Skale Versions Save

High performance distributed data processing engine

1.2.0

6 years ago

This is a major feature relase. Install it with npm

New

  • Skale-engine is renamed to skale. Version is now 1.2.0, identical to 0.8.0.
  • Add a machine learning library with classification, regression, clustering
  • Allows dependencies to be deployed in workers with new routine sc.require(). This will ease considerably the integration of various connectors to data sources, databases, etc.
  • Major improvements to documentation website

Improvements

  • The test suite has been fully reworked, and now uses individual files that can be executed separately
  • Tests are considerably faster and easier to develop and debug
  • Both standalone and distributed engine are now systematically tested
  • save(): now support output to CSV format
  • save(), textFile(): automatic forward of AWS env and credentials to workers
  • Workers: control garbage collect by command line option
  • Modernize javascript syntax
  • Continuous integration: add MacOSX target in addition to Linux and Windows

Fixes

  • Fix a problem insample()
  • Fix support of undefined keys in aggregateByKey()
  • Fix debug traces

0.7.1

7 years ago

This is a stability and bug fix release.

  • Documentation has been improved.
  • A new skale hacker's guide has been added.
  • A worker crash when using sample() with replacement has been fixed.

0.7.0

7 years ago

This is a major release. It brings new features:

  • Support to azure storage for reading (textFile) and writing (save)
  • Support to Apache parquet file format, for reading and writing
  • Performances for wide transformations involving shuffling, such as aggregateByKey, reduceByKey, or coGroup, join etc., have increased considerably vs 0.6 branch.
  • many bug fixes and stability improvements

Despite new major version, this release remains backward compatible with previous branch 0.6.x

Also available as always through npm

0.6.8

7 years ago

This is a stability and bug fix release. Documentation is improved, distributed mode is better: handling of tmp files and environment has been fixed.

0.6.7

7 years ago

Performances and scalability improvement release.
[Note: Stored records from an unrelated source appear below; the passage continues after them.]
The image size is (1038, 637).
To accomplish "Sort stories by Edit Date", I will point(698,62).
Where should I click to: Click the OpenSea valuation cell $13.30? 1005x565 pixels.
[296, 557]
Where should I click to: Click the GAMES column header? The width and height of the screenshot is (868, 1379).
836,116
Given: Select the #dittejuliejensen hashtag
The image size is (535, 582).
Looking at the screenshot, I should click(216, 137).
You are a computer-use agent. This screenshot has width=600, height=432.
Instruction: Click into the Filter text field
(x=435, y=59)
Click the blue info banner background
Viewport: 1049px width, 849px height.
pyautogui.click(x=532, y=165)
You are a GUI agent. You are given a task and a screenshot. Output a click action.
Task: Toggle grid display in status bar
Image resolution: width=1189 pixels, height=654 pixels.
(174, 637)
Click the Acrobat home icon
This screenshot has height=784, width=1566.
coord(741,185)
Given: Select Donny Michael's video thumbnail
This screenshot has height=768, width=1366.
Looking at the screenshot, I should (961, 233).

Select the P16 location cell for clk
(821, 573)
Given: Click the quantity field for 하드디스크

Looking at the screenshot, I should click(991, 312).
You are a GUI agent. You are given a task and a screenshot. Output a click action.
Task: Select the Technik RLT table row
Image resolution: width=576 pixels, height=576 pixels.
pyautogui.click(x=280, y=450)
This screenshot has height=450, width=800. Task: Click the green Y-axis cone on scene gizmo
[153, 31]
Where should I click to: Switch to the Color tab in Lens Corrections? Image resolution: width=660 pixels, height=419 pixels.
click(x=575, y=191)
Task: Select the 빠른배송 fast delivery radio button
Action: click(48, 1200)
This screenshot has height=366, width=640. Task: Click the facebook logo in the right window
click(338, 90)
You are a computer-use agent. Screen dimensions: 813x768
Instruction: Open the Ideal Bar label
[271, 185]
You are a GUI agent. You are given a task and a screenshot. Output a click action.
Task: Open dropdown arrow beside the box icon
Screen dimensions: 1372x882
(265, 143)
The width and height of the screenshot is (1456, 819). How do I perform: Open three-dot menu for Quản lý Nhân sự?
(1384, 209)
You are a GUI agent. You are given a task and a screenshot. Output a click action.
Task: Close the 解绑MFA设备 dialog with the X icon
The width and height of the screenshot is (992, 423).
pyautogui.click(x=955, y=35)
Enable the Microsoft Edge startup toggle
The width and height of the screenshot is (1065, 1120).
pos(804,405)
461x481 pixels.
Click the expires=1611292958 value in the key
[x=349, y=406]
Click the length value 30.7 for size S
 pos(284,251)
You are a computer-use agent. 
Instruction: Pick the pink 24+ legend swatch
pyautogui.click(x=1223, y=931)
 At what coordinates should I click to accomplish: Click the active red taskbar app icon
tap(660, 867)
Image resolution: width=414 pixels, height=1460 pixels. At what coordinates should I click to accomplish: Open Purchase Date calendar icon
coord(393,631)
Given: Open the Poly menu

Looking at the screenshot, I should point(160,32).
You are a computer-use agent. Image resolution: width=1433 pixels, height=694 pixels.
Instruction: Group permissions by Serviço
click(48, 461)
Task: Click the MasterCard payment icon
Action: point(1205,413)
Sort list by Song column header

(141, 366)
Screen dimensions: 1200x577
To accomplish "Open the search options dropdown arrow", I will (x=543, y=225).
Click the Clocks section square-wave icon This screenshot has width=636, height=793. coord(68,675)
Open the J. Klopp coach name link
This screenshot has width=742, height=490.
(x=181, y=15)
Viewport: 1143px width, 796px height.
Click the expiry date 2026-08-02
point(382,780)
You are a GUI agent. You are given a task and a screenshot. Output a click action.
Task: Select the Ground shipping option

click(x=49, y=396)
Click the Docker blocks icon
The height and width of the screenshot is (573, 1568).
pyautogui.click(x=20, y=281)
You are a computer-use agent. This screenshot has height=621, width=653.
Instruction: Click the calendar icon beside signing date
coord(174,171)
In distributed mode, a direct peer-to-peer shuffle data transfer between workers has been implemented. It improves scalability on large clusters when running with hundreds of simultaneous workers.

Standalone and distributed modes are now described. Debug traces are improved.

0.6.6

7 years ago

This is a stability and performance improvements release.

Memory efficiency has been improved in presence of large datasets (thousands of partitions) and job complexity (hundreds of stages/steps).

S3 support has been fixed, both for input and output.

Multi-machine communications and debugging traces have been improved.